Screenshot grounding data:
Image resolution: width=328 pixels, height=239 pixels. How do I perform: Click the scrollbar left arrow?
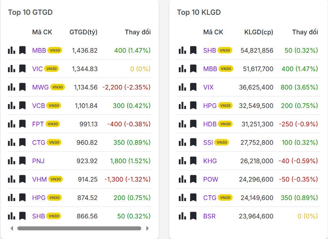(12, 228)
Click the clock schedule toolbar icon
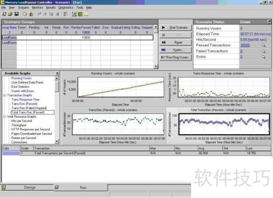This screenshot has height=198, width=273. (25, 14)
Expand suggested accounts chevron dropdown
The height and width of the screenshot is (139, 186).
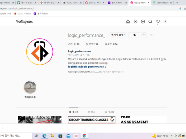tap(144, 35)
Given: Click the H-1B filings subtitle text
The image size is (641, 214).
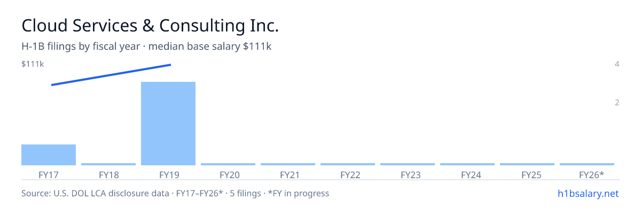Looking at the screenshot, I should (x=146, y=47).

• **Task description**
Leaving the images behind, set down every entry word for word.

• **Response box**
Image resolution: width=328 pixels, height=239 pixels. How do I perform: Click the scrollbar left arrow?
(12, 228)
Click the clock schedule toolbar icon
This screenshot has height=198, width=273. (25, 14)
Expand suggested accounts chevron dropdown
The height and width of the screenshot is (139, 186).
tap(144, 35)
Given: Click the H-1B filings subtitle text
The image size is (641, 214).
Looking at the screenshot, I should (x=146, y=47).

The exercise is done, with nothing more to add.